▸ **WHAT TO DO**: What is needed is an exact transcription of the line containing "Task: Open the authentication token link" and every line after it through the end of the entries below, with no pictures.

*** SUPPLIED MATERIAL ***

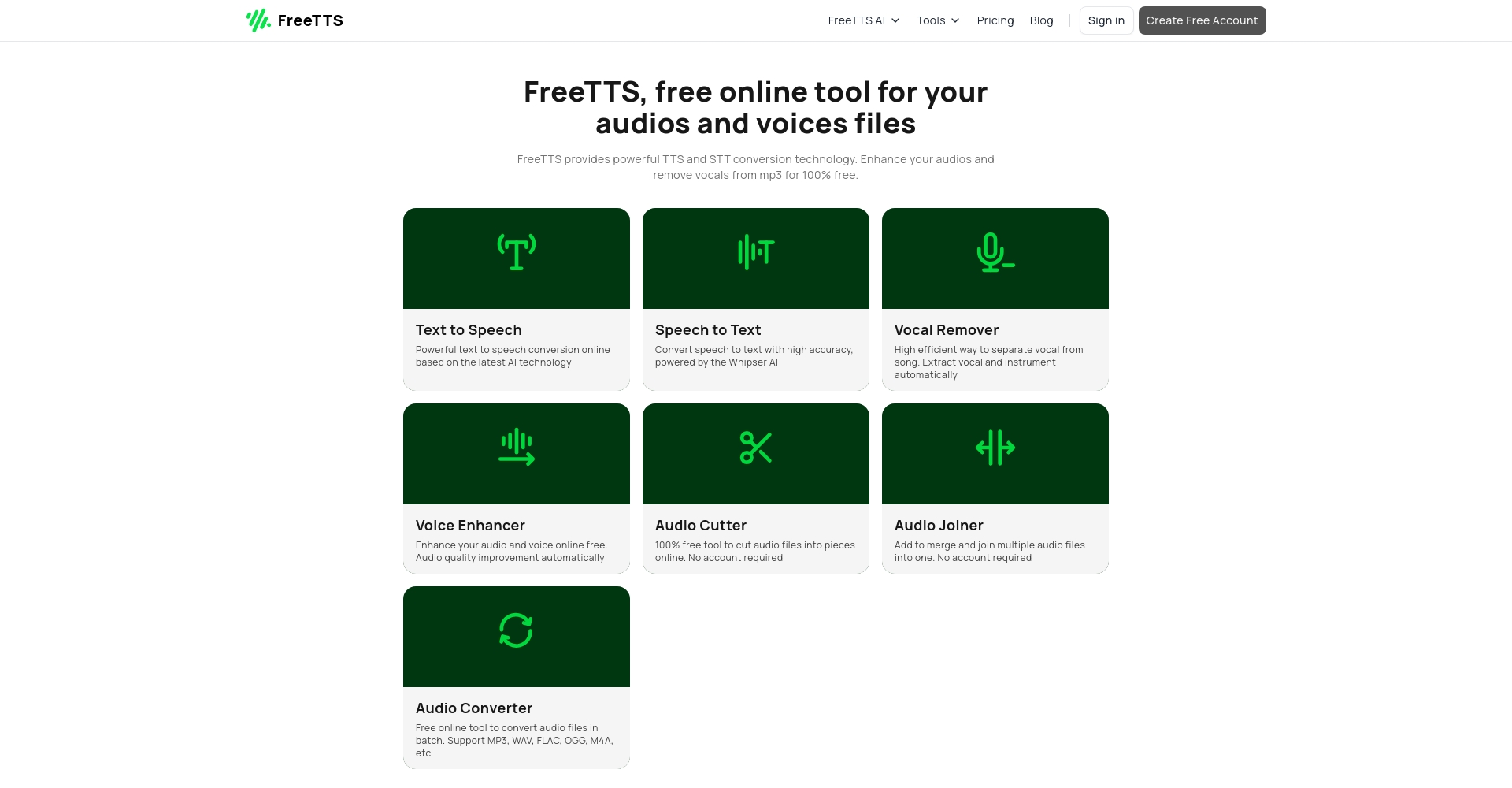Open the Pricing menu item
Screen dimensions: 1512x788
[995, 20]
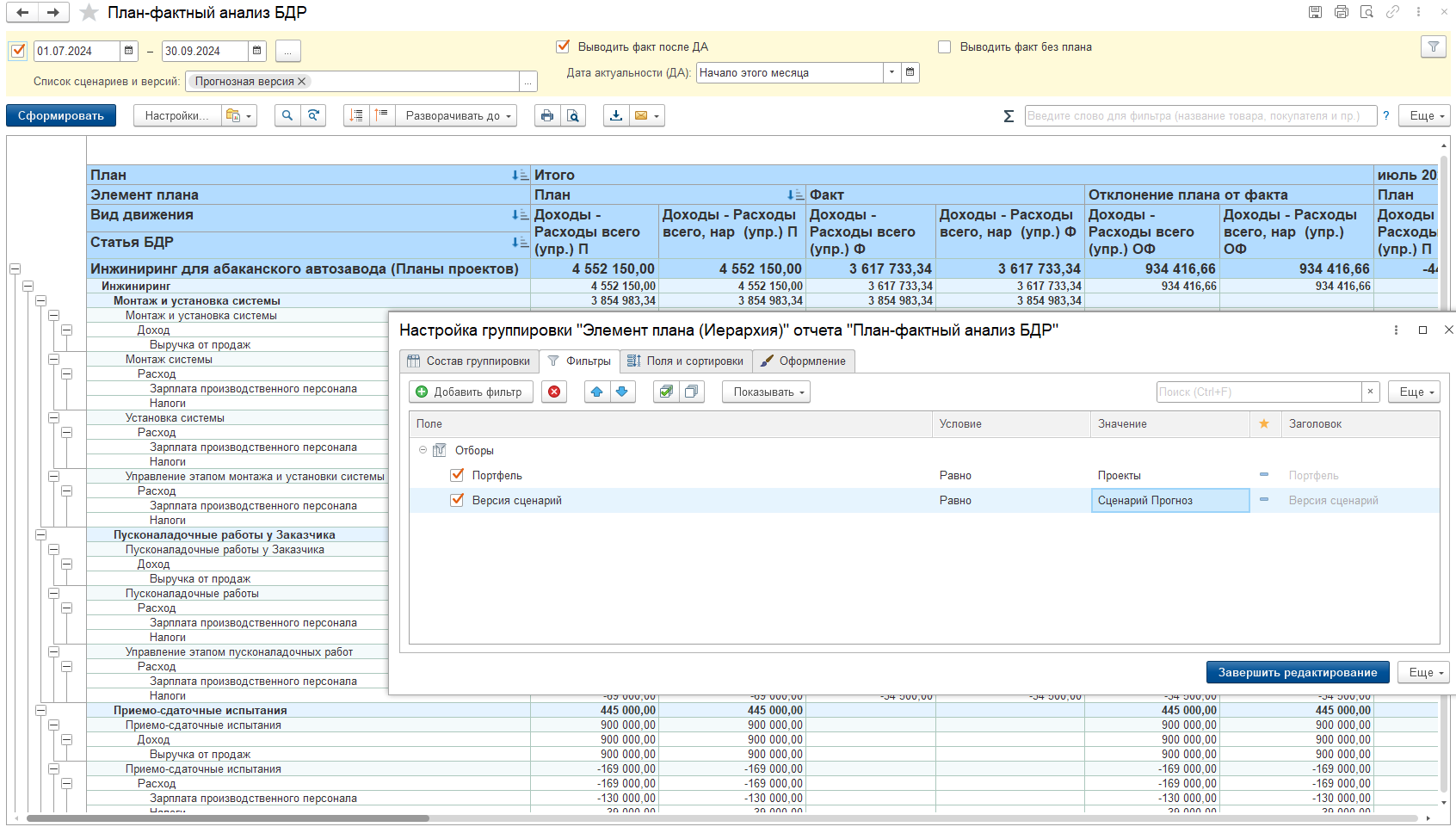Click the red delete filter icon
The width and height of the screenshot is (1456, 833).
point(554,392)
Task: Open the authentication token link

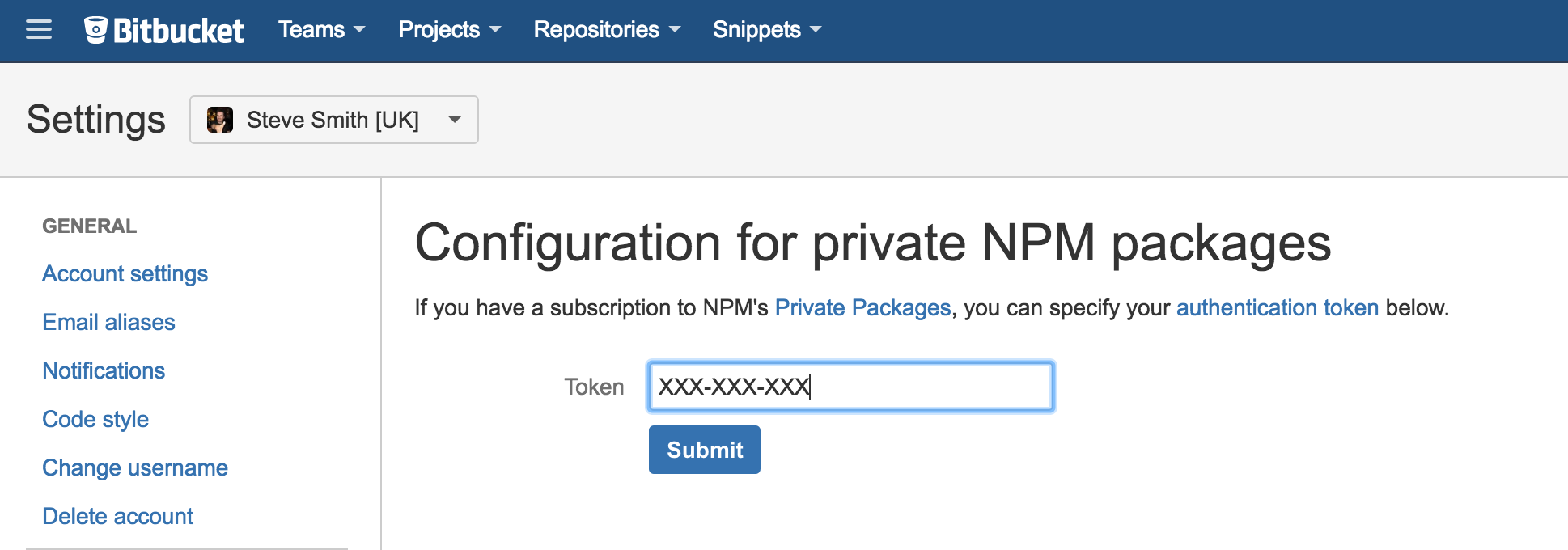Action: point(1277,308)
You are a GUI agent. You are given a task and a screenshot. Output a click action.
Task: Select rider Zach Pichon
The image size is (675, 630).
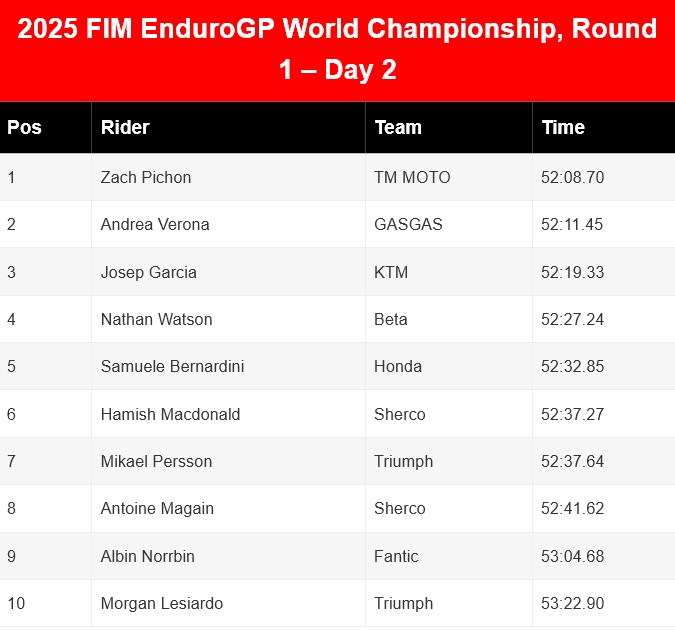pyautogui.click(x=146, y=177)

***

▸ **TASK OUTPUT**:
Task: Open the authentication token link

Action: point(1277,308)
You are a GUI agent. You are given a task and a screenshot. Output a click action.
Task: Select rider Zach Pichon
The image size is (675, 630).
pyautogui.click(x=146, y=177)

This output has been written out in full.